Understanding and Mitigating LLM Risks
Posted on 23rd April 2024.
Find a related presentation to this blog post here.
We have already had multiple blog posts dealing with the benefits of LLMs. For example in a past post we discussed what you can do with a private business LLM, and earlier in another post we suggested some initial considerations to keep in mind when getting started with LLM based systems. Now in this current blog post let us take a cautionary viewpoint and consider some of the key risks of using LLMs. In the process we will also highlight strategies for mitigating such risks.
The Key Dangers
In essence, LLMs can be viewed as machines that take text as input and return text as output (images and other modalities are also possible). This output text can then be used as part of business processes. So what can go wrong?
Here is an overview of some key dangers and risks that need to be considered that have been introduced by the introduction fo LLMs.
Shadow AI - A main risk encountered in several organizations is that LLMs are still not available as controlled service. As a consequence, employees needing the help of LLMs may end up using ad-hoc commercial LLMs, often sending private proprietary information to undisclosed servers and organizations.
Generative junk - LLMs rarely produce output with grammatical errors (or syntax errors when generating code). So their output generally "looks good". Nevertheless, unless these are mitigated ahead of time, it is possible to get results with hallucinations. Further, even if hallucinations are mitigated, LLMs may seem confident with their reasoning ability yet make logical mistakes in their output. Worst of all, such mistakes are often hard to spot because they are worked in to well written text. While error rates are typically low, when used at scale, mistakes happen and these can be very costly.
Private data leakage through inference - When you use an LLM service you often send data through the internet, it is processed on the server, and then returned to you. While the services of big providers (and certainly if you run your LLM on your infrastructure) are considered safe, you may still be risking your data as you send it for processing (inference). This means that you are trusting your LLM service provider to guard you private data from ending up in the wrong hands. If you use a service that is not compliant in terms of your organizations cyber-security regulations, then you are also at risk of violating these regulations.

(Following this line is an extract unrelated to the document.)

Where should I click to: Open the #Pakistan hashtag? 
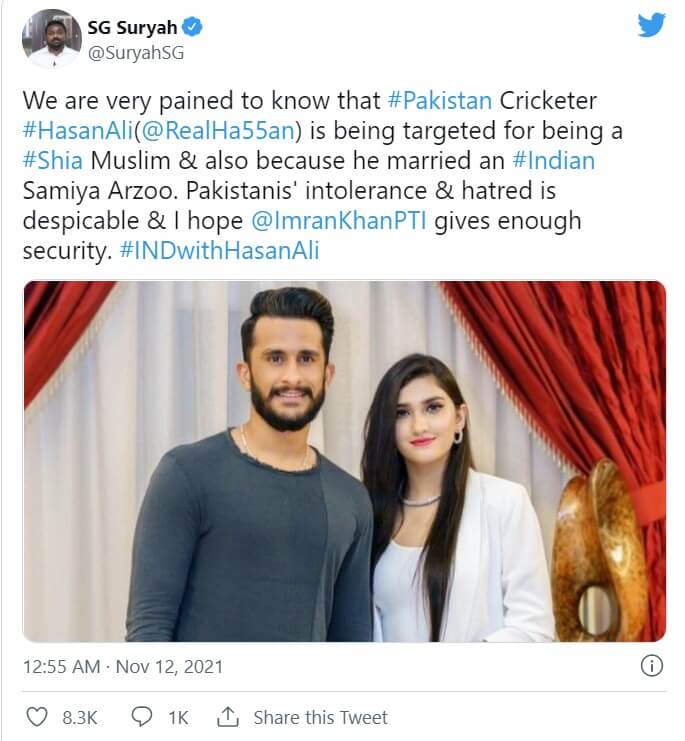point(439,101)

Private data leakage through training - If you train or fine-tune a model based on your own prompting mechanisms or data, then you are at risk of "inserting", or "baking in", sensitive data into the model. While the model weights on their own do not reveal that data, it is possible for attackers to probe your model during inference in ways that will reveal parts of the private data that you used in training and that the model memorized.

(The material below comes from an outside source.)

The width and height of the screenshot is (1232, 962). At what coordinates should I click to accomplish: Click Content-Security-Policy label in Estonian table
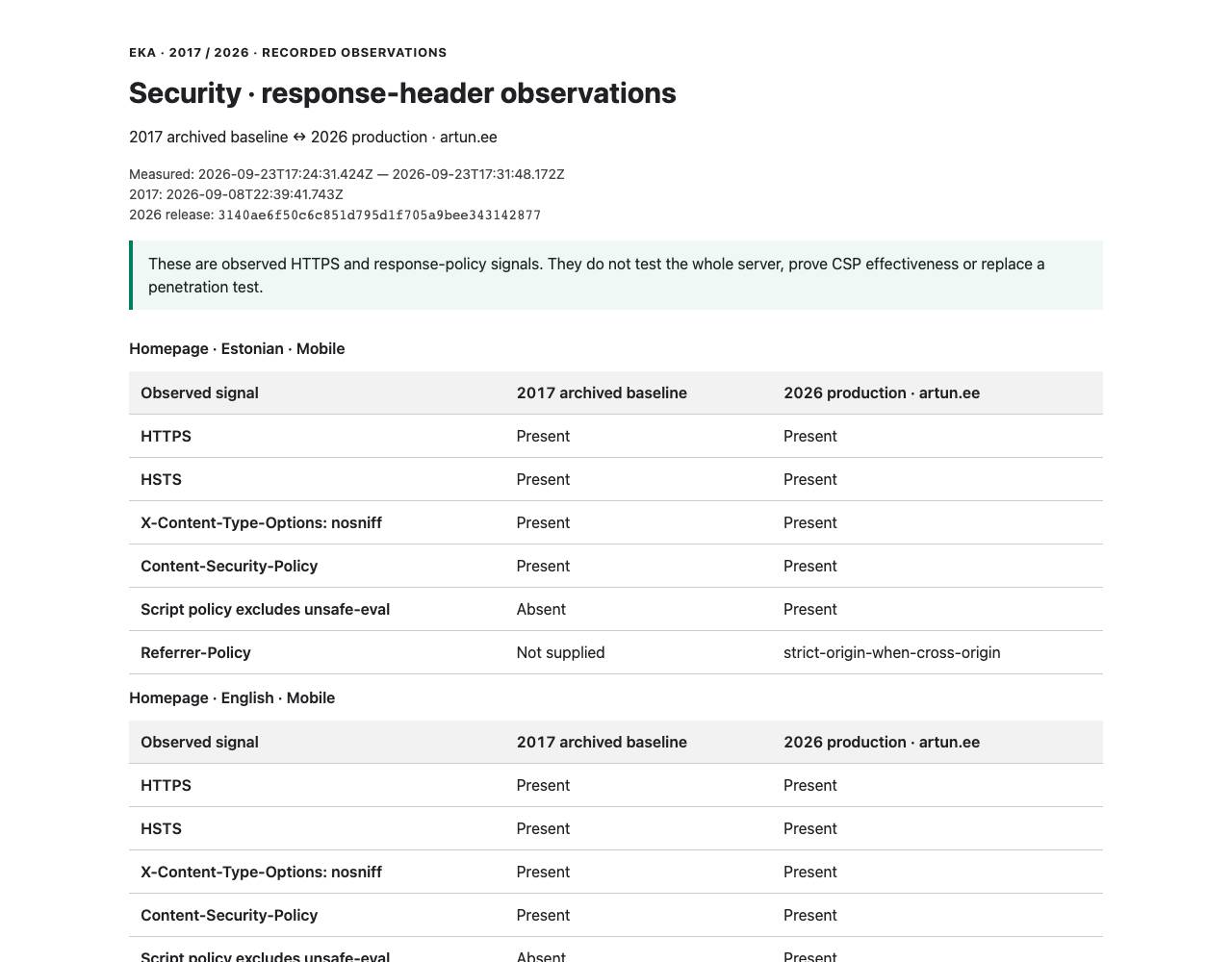coord(229,566)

Resource cost accidents or attacks - LLMs require a lot of computation on dedicated and expensive hardware, which can be very costly. In many cases there is justification for such resource use since the LLM output is valuable. Yet faults may occur where excessive compute is used, sometimes as a result of interconnecting LLMs in more complicated applications such as agent based frameworks. In other cases denial of service attacks on open LLM services (e.g., customer facing chat interfaces) can spike LLM costs and use to dangerous levels.
Tool errors or vulnerabilities - One of the most powerful features of an LLM beyond simple text-in/text-out applications is the automatic invocation of additional tools. This is sometimes referred to as function calling. The risk with such features is that they allow the LLM to activate other functions of your system. This can potentially include sending files over the internet, deleting files, or similar dangerous tasks. If these systems are not secured and are running on your internal infrastructure, attackers may also be able to get access to your business data processing systems and infiltrate your networks.
Loss of the human edge - While we advocate for the use of LLMs in business, we do believe that excessive reliance on LLMs for non-mundane tasks can reduce a company's ability to appreciate human innovation and the "human touch". This can be fine for businesses that replace their non-core activities with generative AI yet there is long term potential to rely more and more on LLMs and less on human ideas and insight.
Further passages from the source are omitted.